Excess Profits
OK, I’ll admit it – I hate to pay for gas. I drive a lot to and from work, almost all highways in Atlanta, with an average speed of 76 mph. So I fill up regularly and notice every price change. But I am also a capitalist and generally anti-legislation, so I was awfully suspicious when congress decided to yank oil company executives into hearing on “excess profits”.
See, the term “excess profits” usually means “we want to take your money’ amid claims the profit makers are immoral, even evil. It is done when politicians think that the weight of public opinion is against the industry being targeted, so the businesses won’t dare complain too much. It seems a safe bet right now – people are upset by gas prices that went over $3 a gallon in places and the oil companies *did* make billions of dollars in profits at that time.
But I am a bit nervous about anyone simply deciding that someone made “too much” profit and taking it from them, especially the government. So I did a little research (thanks are owed to Conoco Philips and the American Petroleum Institute) and learned the following.
The average profit per gallon is about 9 cents – meaning that if the oil companies made no profit at all, gas prices would fall about 5%. Not much of a profit, really.
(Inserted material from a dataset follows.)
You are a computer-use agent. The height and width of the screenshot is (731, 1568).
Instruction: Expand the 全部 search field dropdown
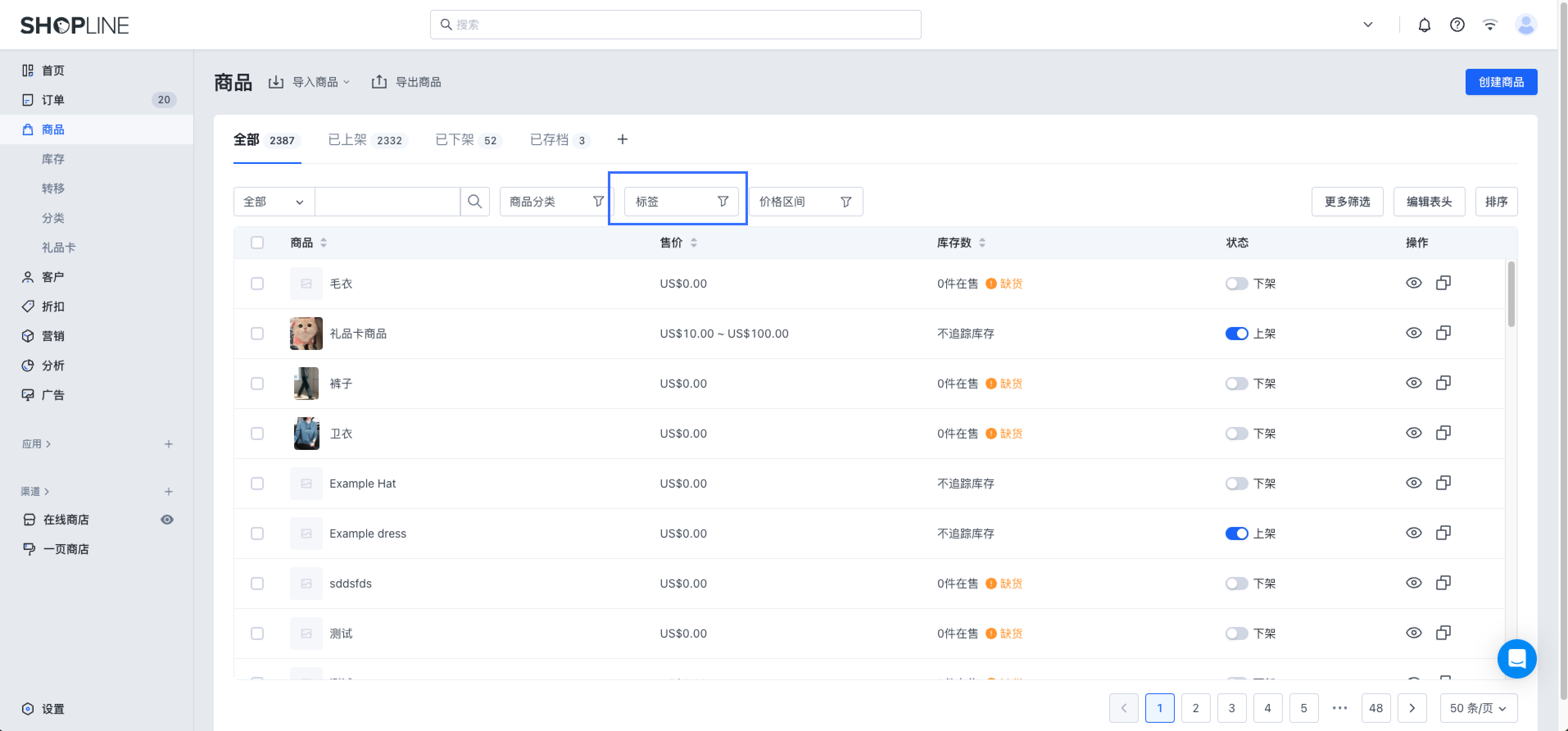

Now, since I got this profitability data from an oil company, I looked at other sources (Gibson Consulting, the Houston Chronicle, and the Foundation for Taxpayer and Consumer Rights); they all agree that oil company profits for gasoline sales range from 8 cents to 10 cents a gallon with an average of, in fact, 9 cents per gallon.
Is that so much? Not really; based upon the oil companies’ investment that is an overall profit of 9 cents per dollar of investment (different than profits per gallon). This means that the oil company (with a profit margin of 9%) is less profitable than long distance and cellular phone service companies (average of 9.5% profit margin), software companies (average 11% profit margin) or banks (average profit margin of a whopping 19%). This means that the total profits (the amount earned per month) are so large because Americans use a lot of gas (more than 775 million gallons per day)!
There is something that the senators investigating “excess profits” don’t mention – taxes. The federal gas tax is 18.5 cents a gallon, or about twice the profit per gallon of the oil companies. And state taxes are generally worse – only Georgia and Alaska have per-gallon gas taxes lower than the profit of the oil companies. State gas taxes average 20 cents a gallon and range as high as 31-32 cents a gallon (New York and Wisconsin). So consumers are paying an average of 38 cents in taxes for every gallon of gas they buy, not counting sales taxes! In New York or Wisconsin your taxes can go as high as 50 cents per gallon; adding in weighted sales taxes, citizens of New York state add an additional (average) 8 cents a gallon for a total tax load of 59 cents per gallon, or almost $12 in taxes to fill a 20 gallon tank.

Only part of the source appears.